Description of problem: Pychecker has an option not to complain about potential problems that are in the system library (-q / --stdlib on the command line, 'ignoreStandardLibrary' in .pycheckrc). This option does not work on Fedora Core 2. Similar results happen if you attempt to exclude specific standard modules by manipulating the 'blacklist' variable in .pycheckrc. Version-Release number of selected component (if applicable): pychecker-0.8.13-3 How reproducible: Always. Steps to Reproduce: 1. Create a sample module: $ cat testmodule.py import HTMLParser class T(HTMLParser.HTMLParser): def handle_starttag(self, tag, attrs): print tag, attrs def test(string): __pychecker__ = "no-abstract" t = T() T.feed(string) T.close() 2. Run pychecker on it with the appropriate option. $ pychecker --stdlib testmodule Actual results: A cascade of complaints about HTMLParser.py and markupbase.py, both of which are standard modules. Expected results: No complaints. Additional info: The core of the problem can be seen in the odd paths that pychecker attributes to the HTMLParser and markupbase modules. Pychecker works with the co_filename element of code objects; in .pyc and .pyo files, this has its value set (to the original name of the file) at the time when they are compiled to bytecode. Because of the RPM build process, their location at the time of compilation is nothing like their final location. Because of this difference between the file location embedded into the .pyc/.pyo files and the actual system location, Pychecker thinks that all of the .pyc / .pyo files of system Python modules are not actually system Python modules, so --stdlib does nothing. A similar problem applies to the 'blacklist' .pycheckrc variable because Pychecker actually excludes blacklisted modules based on the full module paths. When it gets the module path right, it will consequently fail all comparisons against the co_filename values.
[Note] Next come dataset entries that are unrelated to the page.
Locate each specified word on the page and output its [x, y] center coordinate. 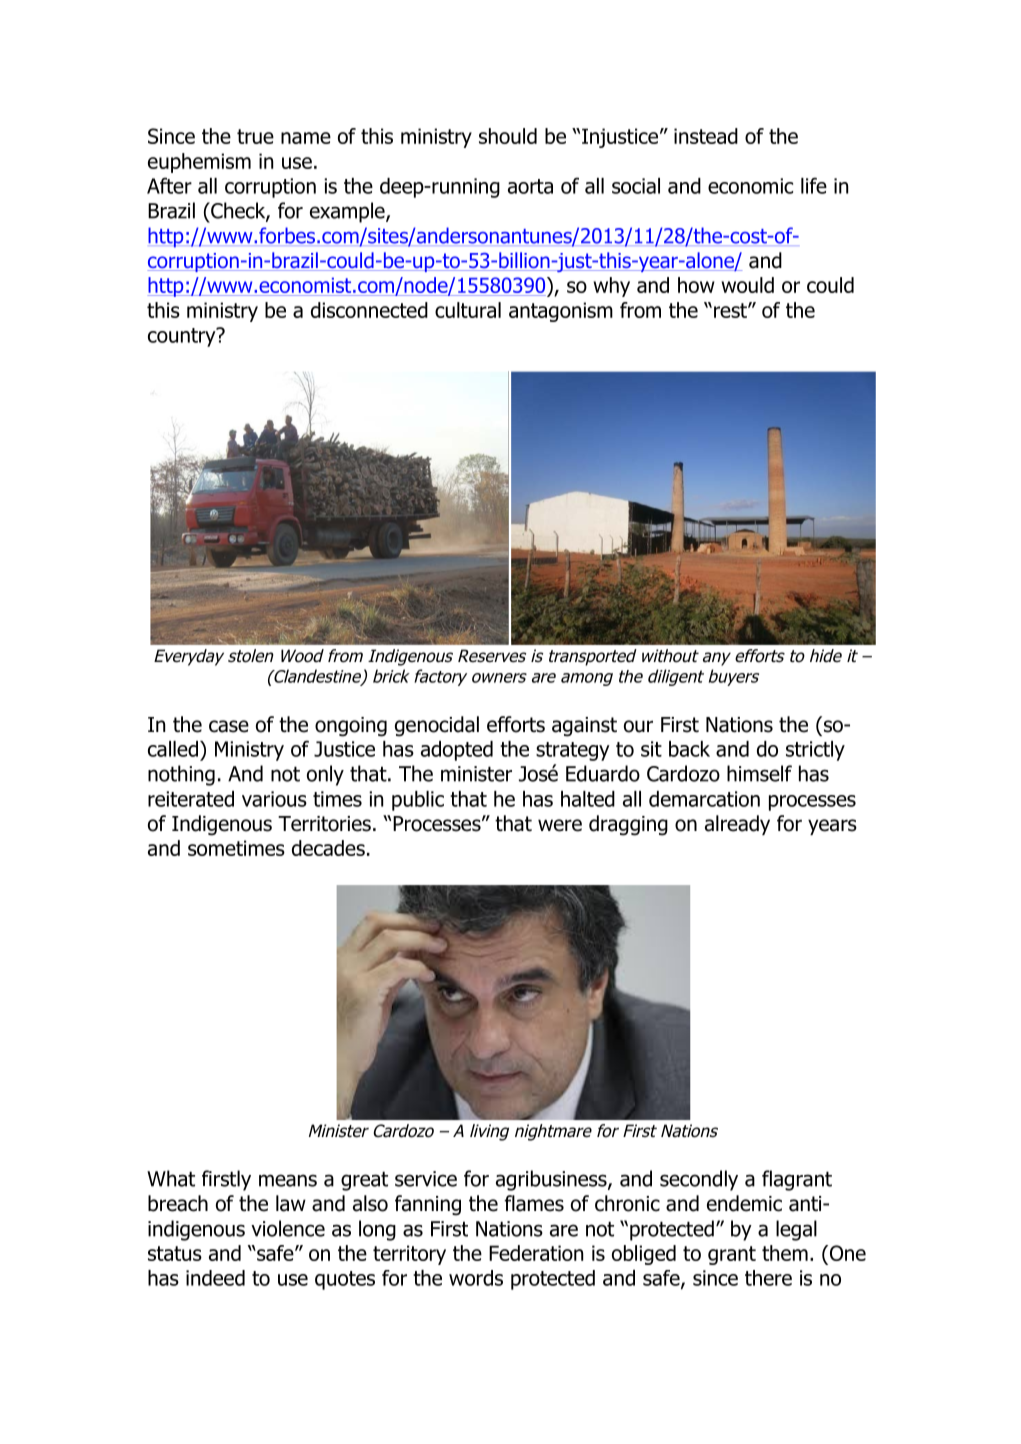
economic [750, 186]
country [183, 337]
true [255, 136]
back [689, 749]
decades [328, 848]
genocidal [437, 726]
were [560, 825]
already [737, 825]
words [476, 1278]
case [229, 726]
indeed [215, 1278]
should [508, 136]
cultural [468, 310]
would [747, 285]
The files containing buildroot paths are from the python package (still there in python-2.3.4-10).
Created attachment 105005 [details] Use (make install DESTDIR=...) instead of (%makeinstall DESTDIR=/) This should fix it. The 2.2-0.9b2 changelog comment suggests that distutils would be confused, but comparing the pre-patch and post-patch buildroots, the only differences are in *.so* and *.py[co] and /usr/lib/python*/distutils* contains no *.so* files, so AFAICS distutils should not be affected.
This is fixed in python-2.3.4-13 (FC3 update).